Here are some basic facts about the PBMR that make it significantly different from previous designs. In fact, the characteristics of the plant are so different from conventional nuclear plants that the machine qualifies as the “new new thing” in the vocabulary of high tech investors.

The PBMR is a 110 MWe closed cycle gas turbine. The coolant and working fluid is inert helium. The plant is designed to be continuously refueled, eliminating the need for periodic shutdowns except for equipment maintenance. With a clean, chemically inert working fluid, the projected maintenance interval is about six years.

The fuel elements closely resemble the eight ball in a game of billiards; they are the same size, shape and color, but they are not a shiny and do not have a number painted on them. These deceptively simple balls conceal the key to this revolutionary machine.

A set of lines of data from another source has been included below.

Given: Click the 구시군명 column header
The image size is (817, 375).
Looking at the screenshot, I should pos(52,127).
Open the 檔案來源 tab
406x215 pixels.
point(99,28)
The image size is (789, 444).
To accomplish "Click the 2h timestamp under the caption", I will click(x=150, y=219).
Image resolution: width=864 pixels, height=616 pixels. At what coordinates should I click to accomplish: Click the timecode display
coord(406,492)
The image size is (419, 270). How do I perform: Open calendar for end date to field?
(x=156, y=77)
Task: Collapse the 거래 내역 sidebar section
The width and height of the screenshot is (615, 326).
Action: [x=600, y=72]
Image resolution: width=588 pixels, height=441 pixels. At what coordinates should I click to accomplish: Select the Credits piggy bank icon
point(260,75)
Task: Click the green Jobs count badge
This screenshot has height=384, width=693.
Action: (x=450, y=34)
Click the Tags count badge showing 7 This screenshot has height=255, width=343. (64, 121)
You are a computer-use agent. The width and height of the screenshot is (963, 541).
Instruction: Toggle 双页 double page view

Inside the balls is a fuel structure that allows them to withstand temperatures in excess of 1600 degrees Celsius without releasing any fission products and temperatures in excess of 2500 degrees Celsius without structural failure. (Detailed design information about the fuel can be found at www.pbmr.co.za.)

With their high temperature capability, the balls (AKA pebbles) not only allow a gas turbine heat engine to replace a more complex and less efficient steam plant, but they also enable the PBMR team to stand behind a claim they have designed an inherently safe plant that cannot release dangerous radiation to the environment no matter what unplanned events occur.

Through actual physical tests, rather than computer simulations, the project leaders plan to prove that their machine can withstand a complete loss of cooling without a reactor scram and without any action on the part of an operator or an automatic system to restore cooling.

That is a revolutionary assertion that will enable serious cost reduction by eliminating a lot of complex systems and components. Exelon counts about 40 systems in this design compared to more than 120 for a “simplified” pressurized water design.

There will also be costs saved in site planning; Exelon and her partners state that the planning zone around the reactor will be 400 meters. Beyond that range, there will be no need for emergency response team involvement or to plan evacuation routes. Exelon already owns a number of sites large enough to contain that kind of planning zone without involving any neighbors.

The staff of a PBMR will more closely resemble the staff of a conventional gas turbine than it will the staff of an existing nuclear plant. The legions of engineers constantly redesigning and relicensing the plant will be gone as will a large number of people needed to operate and maintain the steam plant, the emergency systems and to coordinate with local governments. The refueling planners will likewise be replaced by a small cadre of people who work on the continuous refueling system.

Unlike the Integral Fast Reactor, the Advanced Boiling Water Reactor, the PIUS, and the AP-600, all of which were solid nuclear plant designs that never found a market, the PBMR has been designed from the beginning by a company that wants what a well designed nuclear reactor can produce, i.e. cost-effective power. Exelon made it quite clear that they intend to build this as a “merchant” power plant. For those not conversant with the lingo, that means that they do not intend to put this plant into the rate base, they intend to take the risk that their costs will be repaid by selling power at the market price. My analysis tells me that they have the potential for a financial home run on their hands.

At both Eskom and Exelon the project has an identifiable leader with a history of success. Both leaders developed their nuclear and leadership skills underwater. Eskom’s PBMR point man is David Nicholls, a former British submarine commanding officer while Exelon’s CEO is Corbin McNeill, a 1962 graduate of the U. S. Naval Academy and the former Commanding Officer of the USS Tautog SSN 639, a Sturgeon class submarine.

It was refreshing to hear employees of an electric company speak of their CEO in the kind of language normally used for an entrepreneur like Bill Gates. When discussing the aggressive, but achievable schedule for licensing and building PBMR’s, the presenters at the meeting told everyone that they were learning to operate on “Corbin time” and that “Corbin would have preferred” an even shorter path to completion.

I have a great deal of optimism for the eventual success of this project. All the ingredients are there for a system that has a revolutionary impact on a major industry.